INTRODUCTION TO THERAPEUTIC ANTIBODIES
Over the past 20 years, therapeutic monoclonal antibodies (mAbs) have
become increasingly important in the fight against various diseases. In
several therapeutic areas such as oncology, haematology, and immunology,
mAbs have become the treatment modality of choice (Lu et al., 2020). As
of March 5, 2020, 93 therapeutic mAbs have been approved in the United
States or Europe by the U.S. Federal Drug and Food Administration (FDA)
or European Medicines Agency (EMA), respectively, of which more than one
third are for the treatment of different cancers (‘The Antibody
Society’, 2020). The first mAb approved for therapeutic use was in 1986,
namely orthoclone OKT3 (Muromonab®), a murine monoclonal antibody
targeting CD3, which was approved for the treatment of kidney
transplantation rejection (Kung, Goldstein, Reinherz, & Schlossman,
1979; Ribatti, 2014). The latest FDA-approved mAb is isatuximab
(Sarclisa®), approved in March 2020 for the treatment of multiple
myeloma by targeting CD38. As of 2018, the global mAb market was valued
at US$115.2 billion and is expected to continue growing at an
increasing pace, reaching US$300 billion by 2025. Seven companies rule
87% of the market, i.e. Genentech, AbbVie, Johnson & Johnson,
Bristol-Myers Squibb, Merck Sharpe & Dohme, Novartis and Amgen, with
all other companies making up the remaining 13%. Adalimumab (Humira®),
targeting TNFα, has reported the highest sales figures for a
biopharmaceutical in history, with nearly $20 billion in sales in 2018
(Lu et al., 2020). Due to platform-based approaches, mAb products are
easily adjusted for production and show a lower safety risk in clinical
trials compared to other modalities. Thus, mAbs have become the go-to
modality for first drug candidates against new targets, as they provide
a rapid route for new therapeutics or proof-of-concept studies, and
drive the continued growth of the mAb market (Ecker, Jones, & Levine,
2015).
The use and success of monoclonal antibodies for therapeutic
applications is largely due to their high specificity, resulting from
their complex glycoprotein structure. mAbs are immunoglobulins (Ig), of
which there are 5 sub-classes: IgA, IgD, IgE, IgG and IgM, with IgG
being the most relevant isotype for therapeutic use (Awwad &
Angkawinitwong, 2018). IgGs have a molecular weight of approximately
150,000 Daltons (Da) and are Y-shaped molecules consisting of three
equal-sized parts connected with a flexible hinge. IgG molecules consist
of two heavy (H) chains, of approximately 50 kDa, and two light (L)

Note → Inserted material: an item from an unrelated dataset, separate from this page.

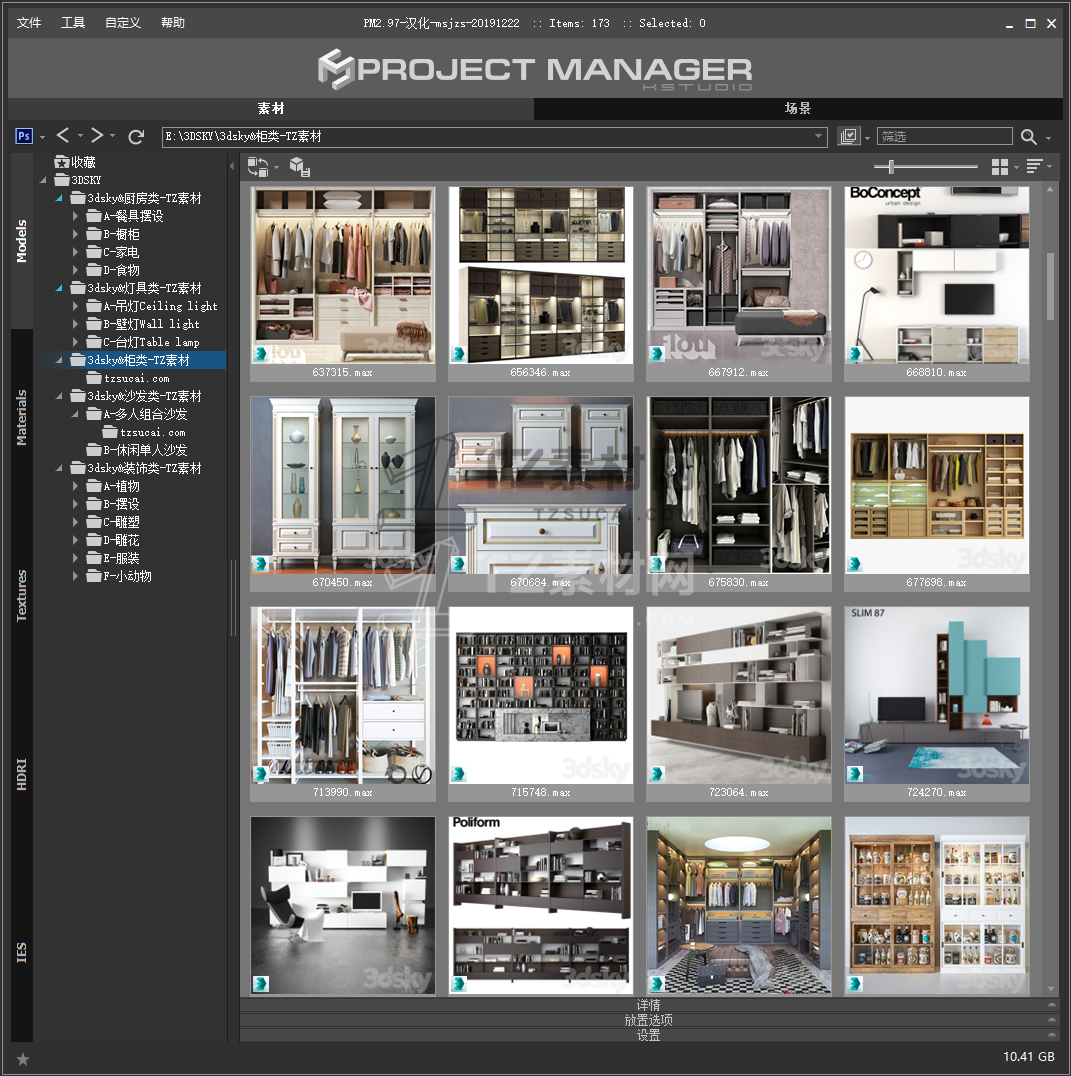Click the filter checklist icon beside search
The image size is (1071, 1076).
coord(849,136)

chains, of 25 kDa. The two arms of the Y-shape end in so-called variable
regions that vary between different mAbs and are responsible for antigen
binding, termed the f ragment a ntigen b inding
(Fab ) fragments. On the other hand, the stem of the Y, termed
the constant region, is less variable and interacts with effector cells
and molecules, commonly known as the Fc fragment (Figure 1).
With the development of hybridoma technology in 1975, Köhler and
Milstein have paved the way for modern mAb technologies (Köhler &
Milstein, 1975). In addition, display technologies such as phage display
(Smith, 1985) or yeast display (Boder & Wittrup, 1998) are nowadays
used for the generation of antibodies (J. K. H. Liu, 2014).

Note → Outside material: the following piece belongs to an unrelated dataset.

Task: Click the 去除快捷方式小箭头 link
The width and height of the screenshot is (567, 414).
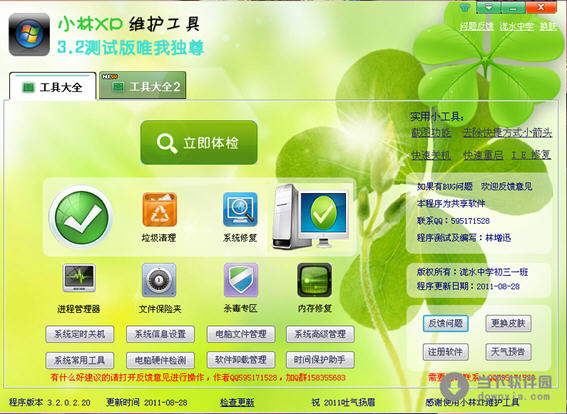Action: [508, 133]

Technological advances in the generation of mAbs are not within the
scope of this review but have been recently reviewed by Lu et al.
(2020). Drug discovery begins with millions of potential drug
candidates. Nonetheless, resource-intensive steps, such as development
of a manufacturing process are typically carried out for a single
variant after extensive screening, characterization and in vitroand in vivo PK/PD experiments and animal safety studies (Jarasch
et al., 2015).
While in theory mAbs are defined by a unique primary structure of amino
acids, in reality a single dose of a mAb product represents a plethora
of variants, inherent to the biotechnological procedure used to
manufacture these drug products. Heterogeneity of monoclonal antibodies
comes from different sources throughout process development, but
variations start at the transcriptional level through errors during gene
transcription and translation. The use of protein engineering and
improved manufacturability techniques can be applied to minimize mAb
variants and guarantee batch-to-batch consistency. Reduction of such
variants is a crucial requirement as they may impair the activity,
efficacy, safety and/or pharmacokinetic properties of an antibody,
ultimately resulting in the failure of a product in pre-clinical and
clinical trials. Manufacturing and formulation of lead candidates are
critical aspects that are often overlooked in drug discovery and early
drug development. This review serves to summarize challenges and recent
technological advances used to minimize mAb heterogeneity during the
manufacturing process and improve the formulability of a drug product.